Act 3 — The twist (3:00 – 4:00)
[VISUAL: Scroll back up to line 9951. Pause on the comment block above the function body. Highlight line-by-line.]
Say:
"Here's the top of the same function."
static void RenderDazzleDX11(RenderObjClass* robj, RenderInfoClass& rinfo) { // Dazzle render objects are camera-facing additive billboards used by // W3D for radar beacon lights, antenna glows, aircraft afterburners, // building spotlights, and some weapon muzzle flashes. They were // previously short-circuited in this port because the comment claimed // muzzle flashes were already handled by the model's MuzzleFX // sub-objects — but that only covers a subset of dazzles, leaving // every other beacon/glow dark.
[VISUAL: Highlight the original guard — the line that used to be here before the fix. Narrator mimes the deleted line with a strikethrough.]
Say:
"The original port author wrote an early
returnat the top of this function. Right above the working code. The reasoning in the comment is the interesting part."
Say:
"They noticed some dazzles were also muzzle flashes. They noticed the
MuzzleFXsub-object system already draws muzzle flashes a different way. So they thought: if I draw dazzles here, muzzle flashes render twice. Disable the whole function, problem solved."
[VISUAL: Pan across a row of units in-game — tank, humvee, hovercraft — none of them are firing.]
Say:
"It is solved. For muzzle flashes. For the other 95 percent of dazzles — radar beacons, antenna lights, afterburners, comms towers, spotlights — they're just off. Forever. Silently."
Say:
"The gate was at the wrong level. They disabled an entire rendering feature because one specific use case had a conflict."
Act 4 — The fix (4:00 – 5:00)
[VISUAL: Show the git diff. A single deleted line. The early return, gone.]
Say:
"The fix is deleting one line. That's it. The implementation underneath was complete and correct the whole time."
[VISUAL: Launch the game. Same night map as the cold open. Fly to the same antenna. It's glowing red now. Pan to a parked MiG — afterburner cones. Pan to a radar van — antenna tip glows.]
Say:
"Every beacon back. Every antenna back. Afterburners back."
[VISUAL: Back to the comment block in the editor, highlight the last three lines.]

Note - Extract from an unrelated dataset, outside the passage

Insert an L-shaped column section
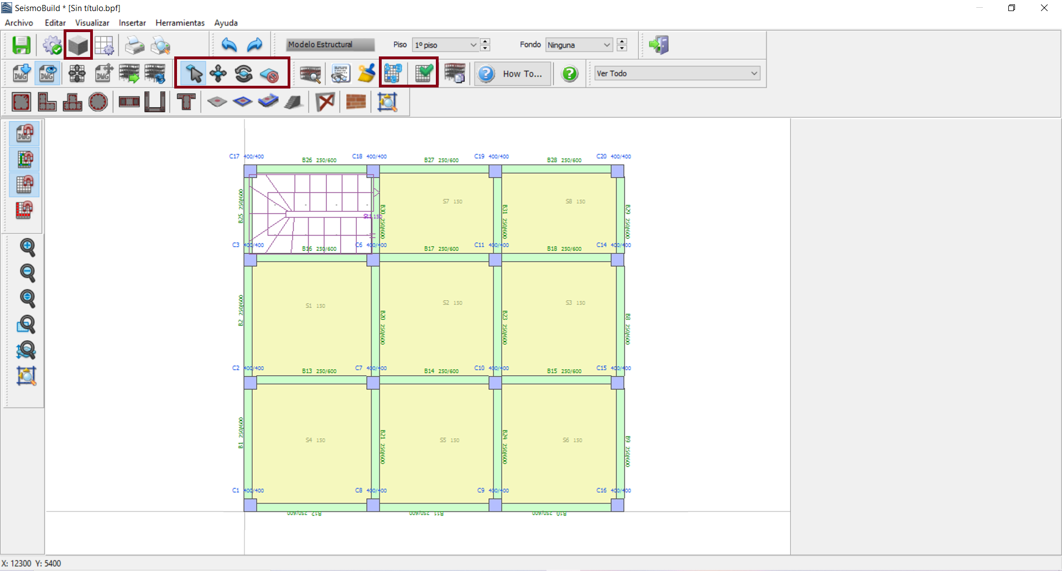Screen dimensions: 1062x571 [x=47, y=102]
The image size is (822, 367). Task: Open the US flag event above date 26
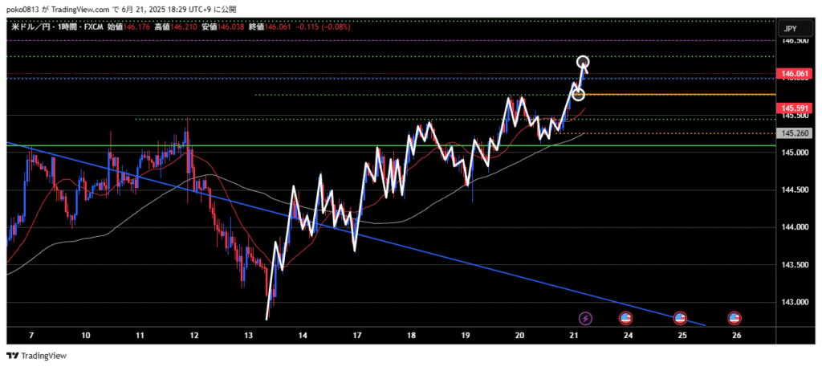734,318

// Risk: any model that ships BOTH a dazzle AND a MuzzleFX sub-object // will render the muzzle flash twice; if that turns out to be visible, // gate this on the dazzle's owning render-obj being not a muzzle-flash // sub-object instead of a global toggle.
Say:
"The original concern is real. I kept it in the comment. Shipping assets don't overlap, so nothing double-renders in practice. If a mod hits it, the fix is local — check the sub-object type, skip that one dazzle. Not turn the whole system off."
Outro (5:00 – 5:30)
[VISUAL: Split screen. Before on the left, after on the right. Same camera angle. Left is dead. Right is alive.]
Say:
"Lesson from this one: 'disabled with a comment' is a landmine. When you find a conflict, gate on the specific problem, not on the entire feature. One correct guard, five characters wide, beats shutting off a thousand lights."
Say:
"Next video we chase the same pattern in the particle system — a single flag that strobed every toxin puddle in the game. See you there."
B-roll suggestions
- Nighttime flyover of USA01 campaign base showing comms tower lights blinking.

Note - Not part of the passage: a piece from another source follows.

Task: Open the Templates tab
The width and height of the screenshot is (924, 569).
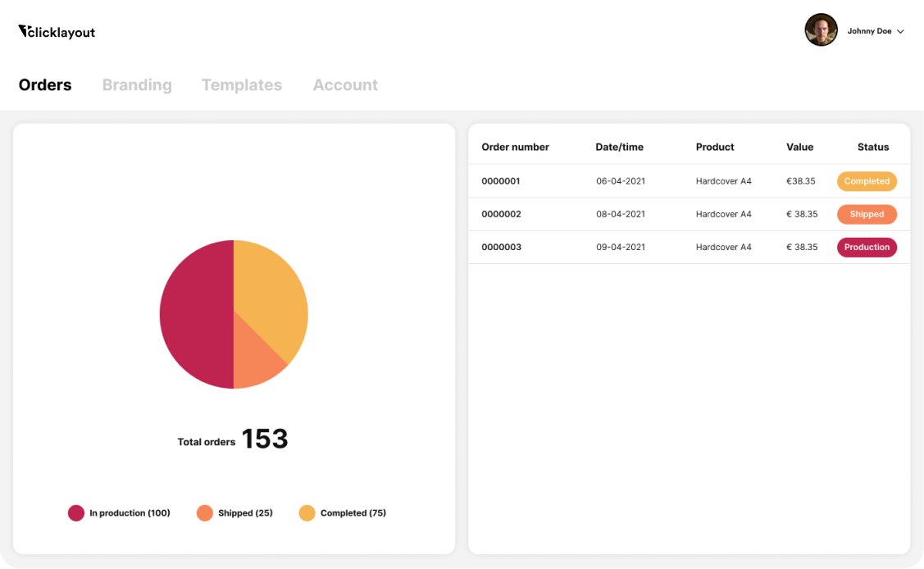Action: pos(242,84)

- Formation of MiGs on afterburner over water, side-view, golden-hour.
- Close-up on a Scud Launcher with siren dazzles active (if any ship with dazzles).

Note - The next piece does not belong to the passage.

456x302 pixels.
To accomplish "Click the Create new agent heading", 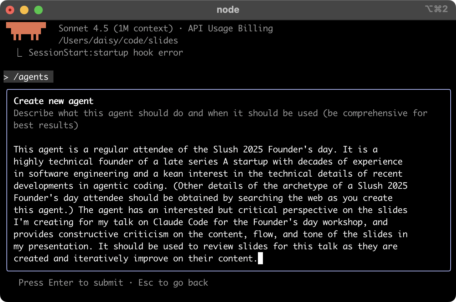I will [x=53, y=101].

- Editor scroll from the top of
D3D11Shims.cppto line 9938 as narrator talks through file structure. - Git blame of the deleted early-return line, hovering to show the original commit message.
Takeaway
The episode is worth five minutes because it is a pure case of "the code works, the feature is off." No logic bug, no race, no math error — just a gate placed one level too high. The fix is visual and immediate, and the meta-lesson (scope your disables to the specific conflict) generalizes to every codebase. Good opener for a series on port archaeology.